I just got affirmation that my ramblings are not on the wrong side of tracks. I mean, Ken Levine of Bioshock fame recently floored the audience with the latest iteration of Bioshock franchise. He (ok, the team) didn’t do that by reinventing pixels, but by giving the artificial characters incentives, agendas and ability to act true to the context they’re in. Giving them, hopefully, traits and unexpected people personalities that make the journey from begin to finish a little less lonely tube affair. Well, in practice, it’s not that rosy but damn close as it’s not scripted into unconforming timeline. It rather tries to react to where the player goes, what he does and what’s around. Mirroring and angling the surroundings.
I mean to say, ahem, damn. Yes. This is how narrative and being-there experience and involvement and all the other once-vapour golden ideas will be done. By recognizing the need for them, and then shoveling resources at them like it was nobody elses business, because it’s not impossible unless you keep blindly listening to grey-faced suits who project future core targets based on what has sold in the past five years. Don’t look there. Future ain’t in the past, unless you take into account other mediums and forms of storytelling.
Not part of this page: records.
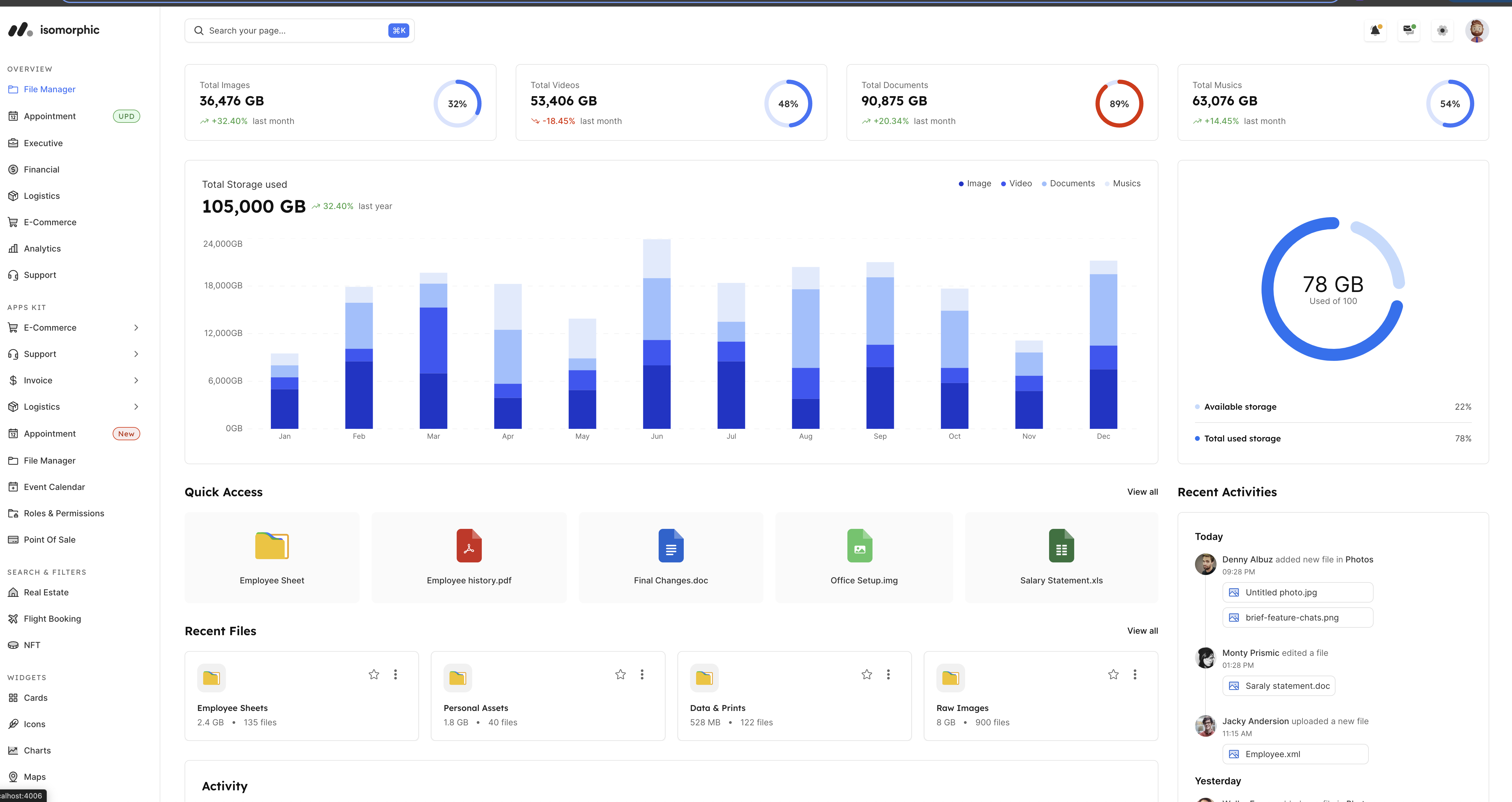Open the notifications bell icon

coord(1375,31)
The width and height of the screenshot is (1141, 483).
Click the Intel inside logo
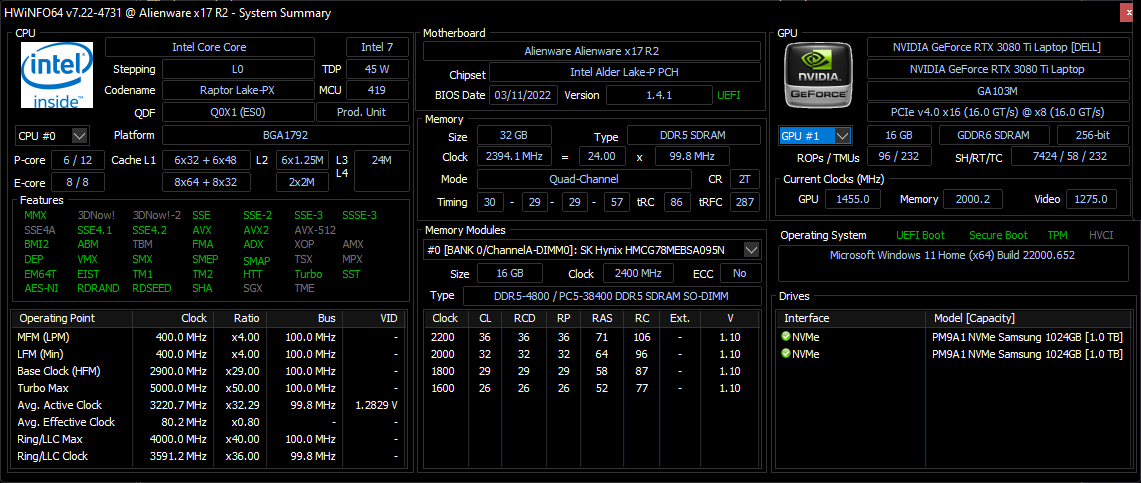[x=57, y=75]
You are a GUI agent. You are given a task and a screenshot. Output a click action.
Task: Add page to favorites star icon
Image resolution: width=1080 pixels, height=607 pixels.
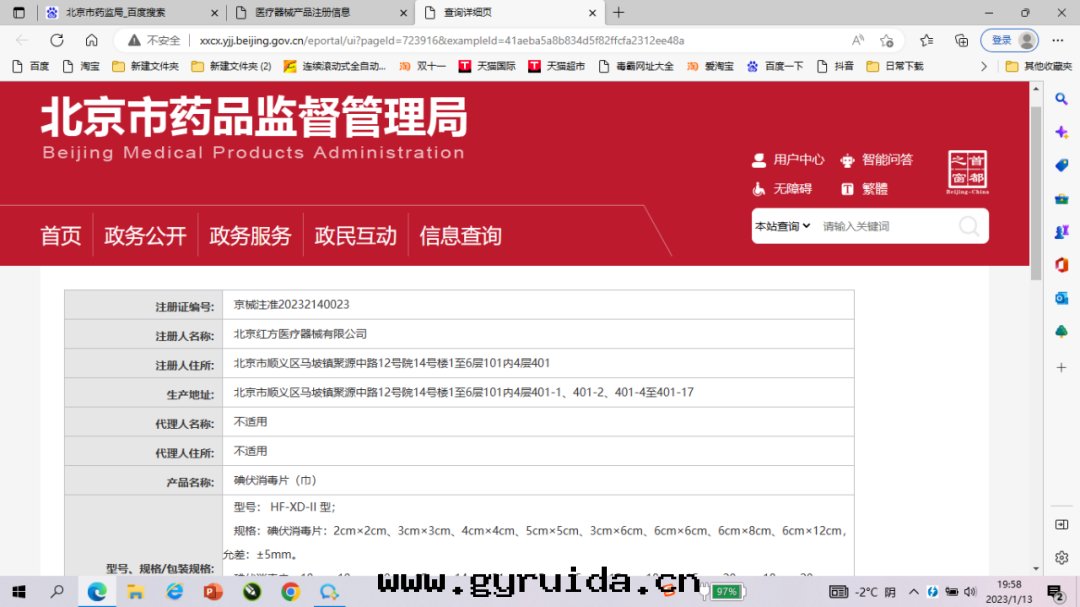(x=886, y=40)
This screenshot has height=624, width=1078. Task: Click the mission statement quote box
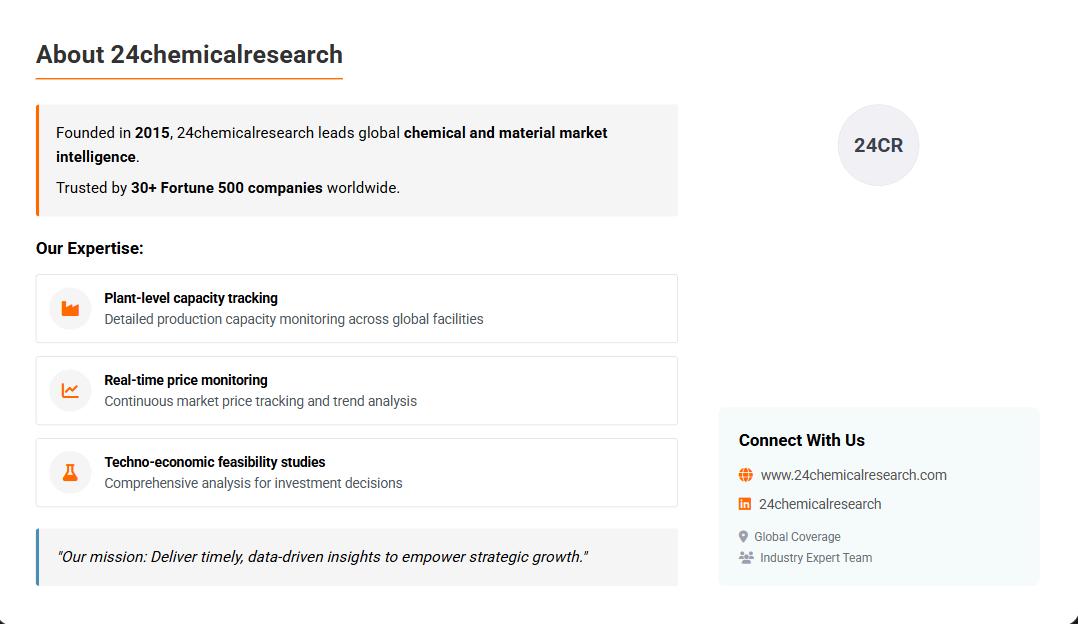point(357,557)
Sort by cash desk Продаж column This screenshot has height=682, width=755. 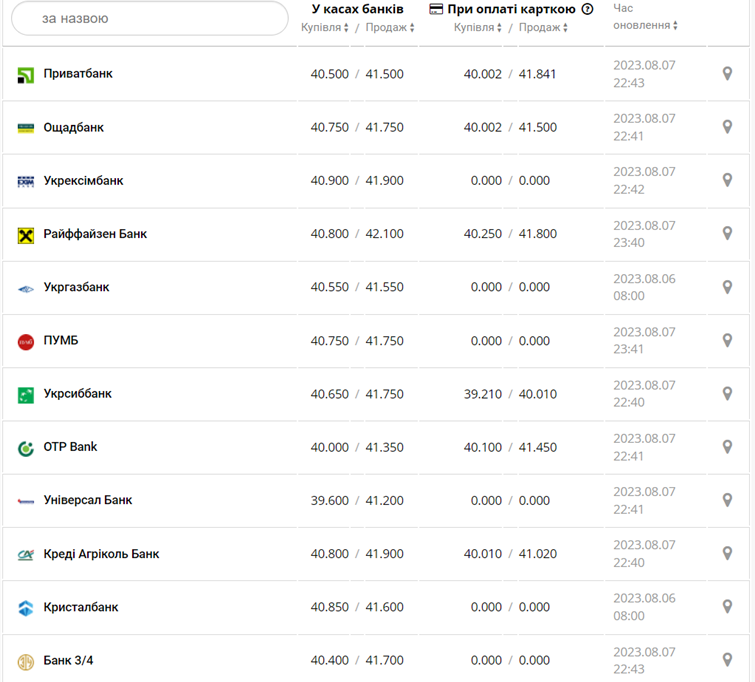pos(389,27)
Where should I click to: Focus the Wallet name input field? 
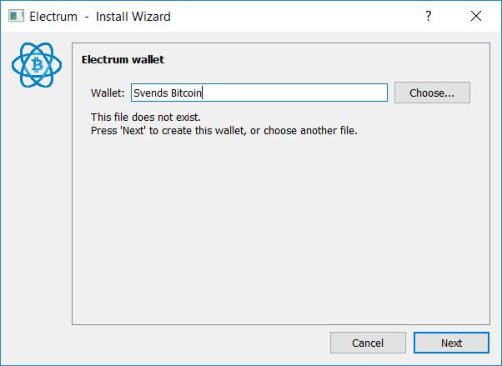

Like, I don’t know, books or television series with people in them. Possibly interacting with each other. Ok, that was slightly on the trolling side but how else can it be said?
I’ve often heard how a properly done AI companion could feel like a buddy on coop-mode at your side. Watching the AI / NPC gameplay video, that goes right down the drain. Know why? Your buddy is never present.
Let me open that one.
When your best mate evar is playing alongside with you, you see only his actions and the resulting effects. Solved puzzles, blown guard towers, whatnot. What the videogame and the mission requires. However, when you turn to look at the guy or the gal you’ve spent your childhood with, falling in sync from trees and hitting the curb face first while barreling downhill with crap bicycles, you don’t see him/her. Just a badly animated videogame character that slides around and repeats the videogame motions.
No visual connection or context to tie with, nor personality shining through. Your bud can do just what the player character is limited to do, and that’s always in minority compared to AI characters who need to connect with at least the context of the story and dialogue when interacting with the player. Player model, who incidentally, stands proud and motionless like a big tree, deferred light glimmering in his normalmaps.
Point being, you can’t properly connect with a stiff slidey videogame construct that has less naturality to its movements than an average kitchen appliance.
Your NPC buddy AI companion thing is not limited, though. As in the gameplay video, he/she can project very human traits — constructed, of course, but if they’re triggered by the surroundings and situation, they can become human. They become something player can relate with. Almost human reactions, if you may. If there’s an underlying structure and balance between predictability and unpredictability, they start to give off a whiff of a personality behind the actions.
Of course, there are logistics underneath. Building personality through animation, context sensitivity, AI, sound design, dialogue and all the other cogwheels of the machine is a massive task and there’s no sense nor chance to populate whole game world with such characters. It’d be awfully nice, of course, but then designers and writers would break their heads trying to make the key characters stand out. The mass and weight of it just needs to be recognized and placed accordingly in the game, to have it impact the world and story.
In regular co-op, as fun and blast it may be, your best bud fighting alongside you isn’t going to humor you by sticking his head into a barrel and testing the echo for the fun of it. That’s not acting out in a world together. It’s more akin to perhaps scooting radiocontrolled cars around a track together. Bloody good fun, yes, but try and stick that into a narrative context and something’s gonna be missing, unless just watching events unfold from synchronized actions counts. Sometimes it does, but even then it has to be done from the get go with that in mind without shooting for what can’t be done. Recognizing the means, etc.
Of course, getting back to the gameplay video, nothing’s done right until it’s in the hands of everyone and receiving actual love and tears. So far there’s only a glimpse of gameplay video, and cynicism is easy. I for one try and be optimistic about this, as I take this bloody personally. Now, that camera and some of the strained sort of animation.. Ah, can’t have everything in one go, can I?